* _Dataset records_

# # # #

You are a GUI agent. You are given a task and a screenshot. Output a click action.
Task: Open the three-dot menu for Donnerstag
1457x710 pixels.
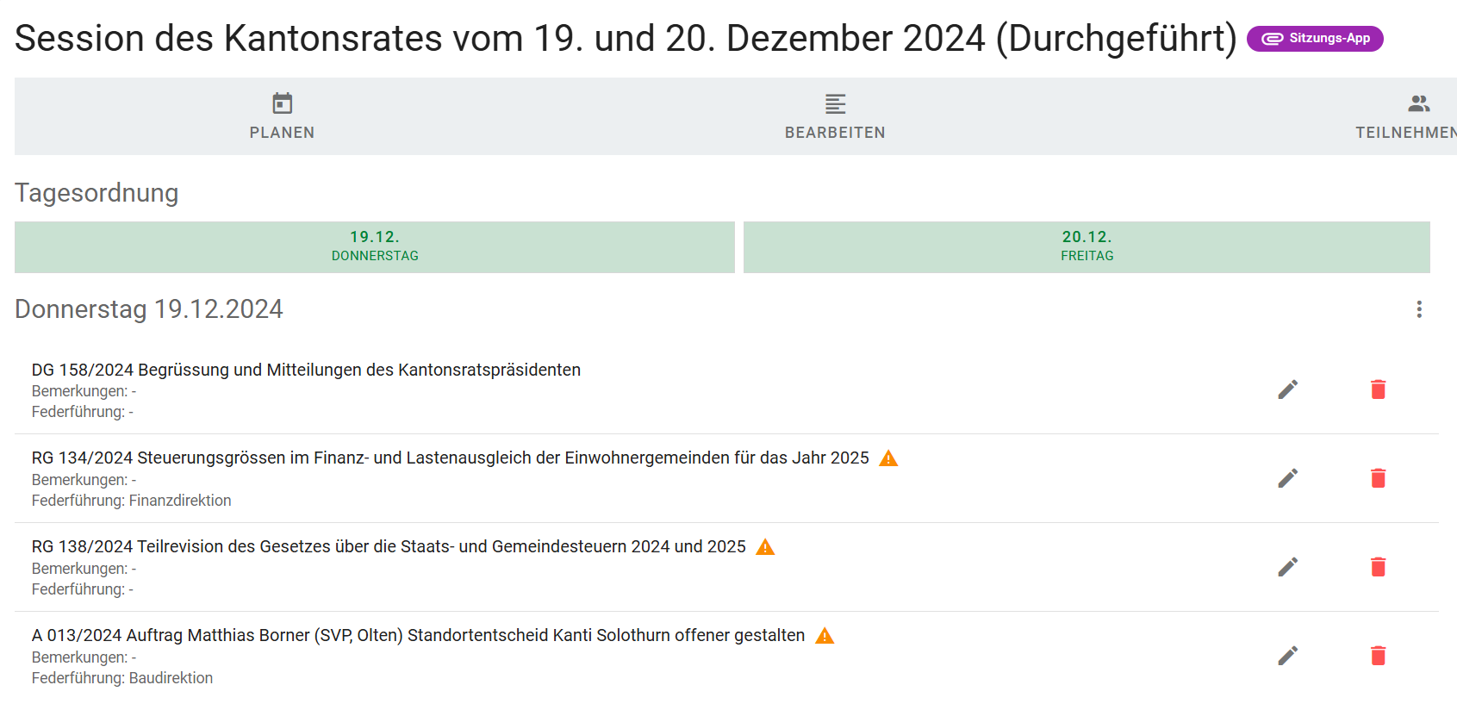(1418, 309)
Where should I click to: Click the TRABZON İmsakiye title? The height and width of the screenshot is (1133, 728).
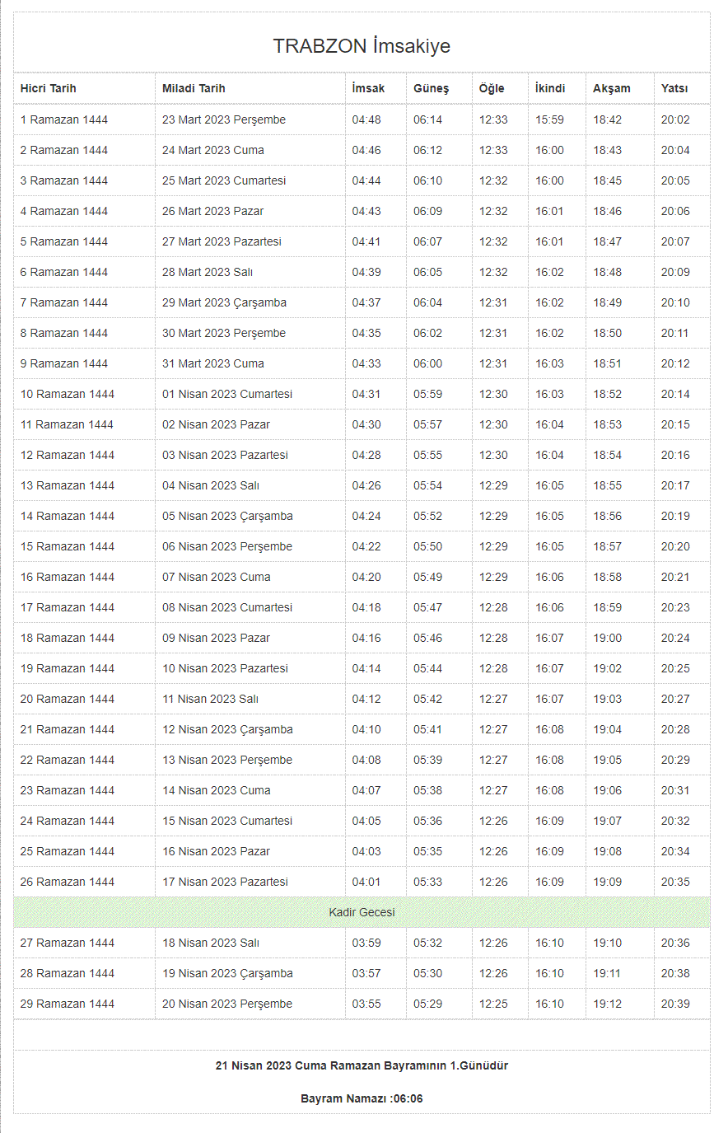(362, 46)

# # # #

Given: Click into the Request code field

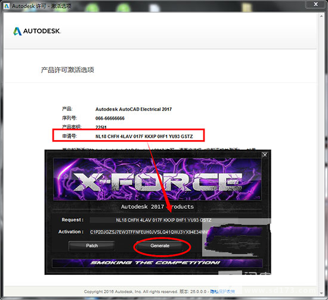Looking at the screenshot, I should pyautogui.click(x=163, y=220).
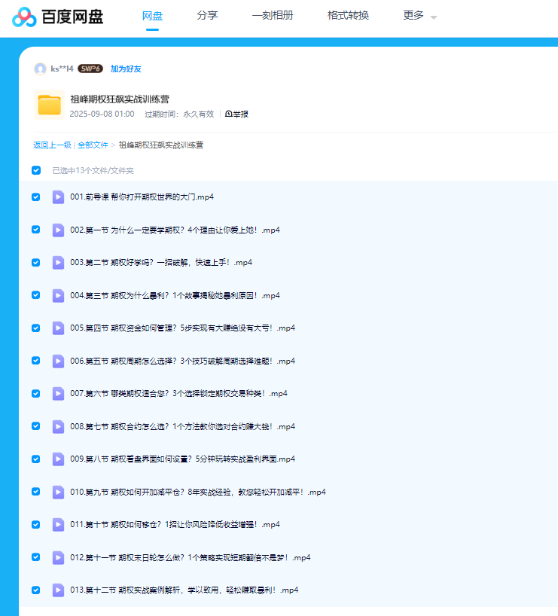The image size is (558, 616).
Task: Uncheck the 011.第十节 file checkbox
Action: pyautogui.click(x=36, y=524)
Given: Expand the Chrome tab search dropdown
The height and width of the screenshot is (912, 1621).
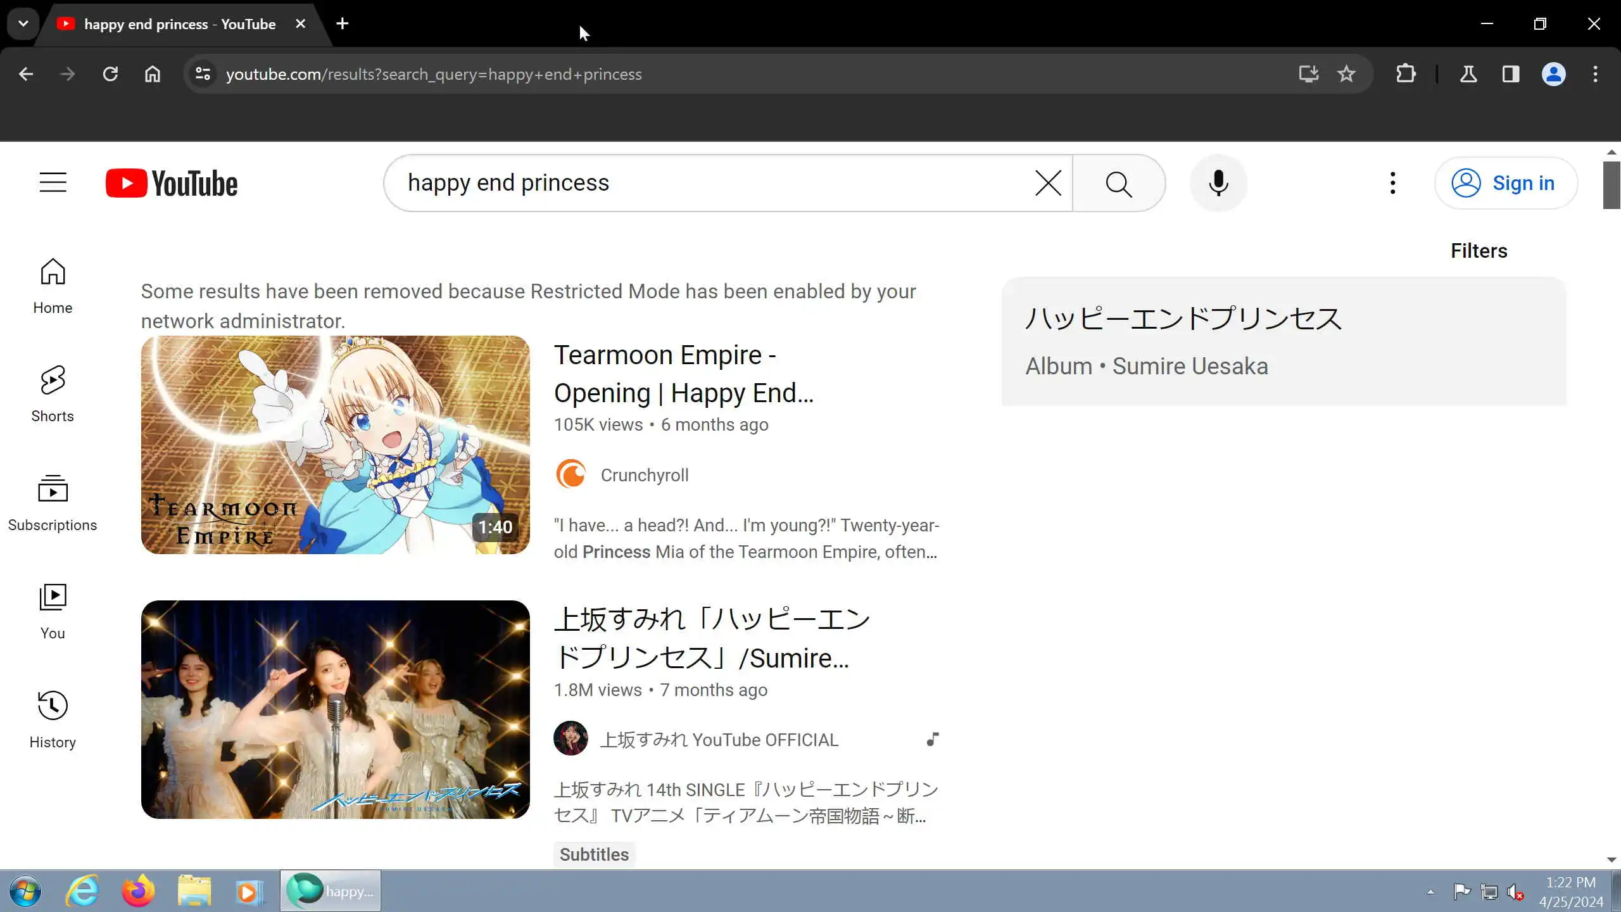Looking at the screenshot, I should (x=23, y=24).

# # # #

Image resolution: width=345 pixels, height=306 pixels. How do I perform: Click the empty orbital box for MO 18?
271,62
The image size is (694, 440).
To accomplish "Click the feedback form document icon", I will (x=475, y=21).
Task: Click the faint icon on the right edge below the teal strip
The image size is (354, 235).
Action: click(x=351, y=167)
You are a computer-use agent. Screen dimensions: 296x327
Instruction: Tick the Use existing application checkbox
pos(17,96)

# # # #

* _Goal_
Report every line of the entries above that contains the string "height", copying each such line in full.

* _Solution to this problem_
Where should I click to: Click the TRABZON İmsakiye title? The height and width of the screenshot is (1133, 728).
The height and width of the screenshot is (912, 1621).
Image resolution: width=345 pixels, height=306 pixels. How do I perform: Click the empty orbital box for MO 18?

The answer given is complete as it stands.